Kulot remained missing for weeks before his body was discovered floating in a creek in Gapan, Nueva Ecija, a hundred kilometers away from home. His head was wrapped in tape and his body bore 30 stab wounds.
As media swooped down on the small rundown funeral parlour to cover the country's biggest news item at that time, Kulot's father Eduardo pleaded with reporters not to interview Lina.
For anyone present there it was obvious that her mental health had deteriorated as a result of not sleeping or eating properly for nearly a month since her son went missing.
Despite this, a reporter from one of the biggest networks, wanting to get a scoop, insisted to interview Lina. During a live morning news program, the field reporter and the three anchors in the studio decided to address what they thought was the elephant in the room.

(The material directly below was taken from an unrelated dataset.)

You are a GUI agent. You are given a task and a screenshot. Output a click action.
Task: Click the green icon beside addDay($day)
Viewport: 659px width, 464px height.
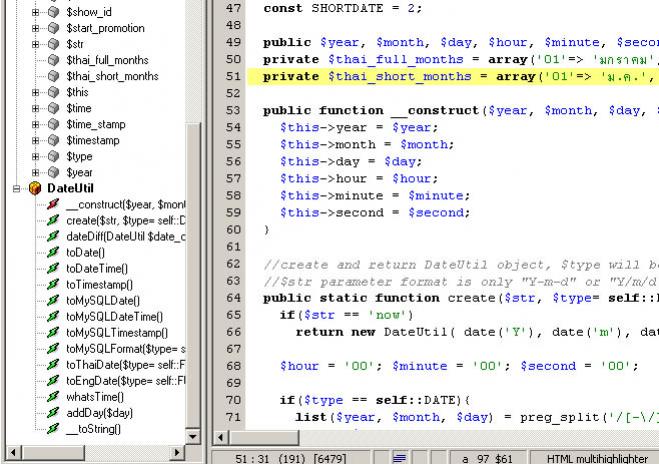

For ten long minutes they interrogated Lina, who was still in deep distress after losing her son in the most horrific way possible, intent to discover if her son was indeed a criminal.
They asked insinuating questions like, "Ano po ang nakikita ninyong dahilan sa pagpaslang sa kanya?”; “Alam niyo ba na holdaper ang anak niyo?”; “Ano pa ang alam niyong kababalaghan o pagyaya kay Kulot na ginagawa ng kanyang mga barkada?”
I'm no journalism graduate (I studied fine arts), so please tell me my journo friends, is this what you would call real journalism? Are these the so-called valid questions that a real journalist must ask? Is this what it takes to be a real journalist?
Because if you call this journalism then I don't want to be called a journalist anymore.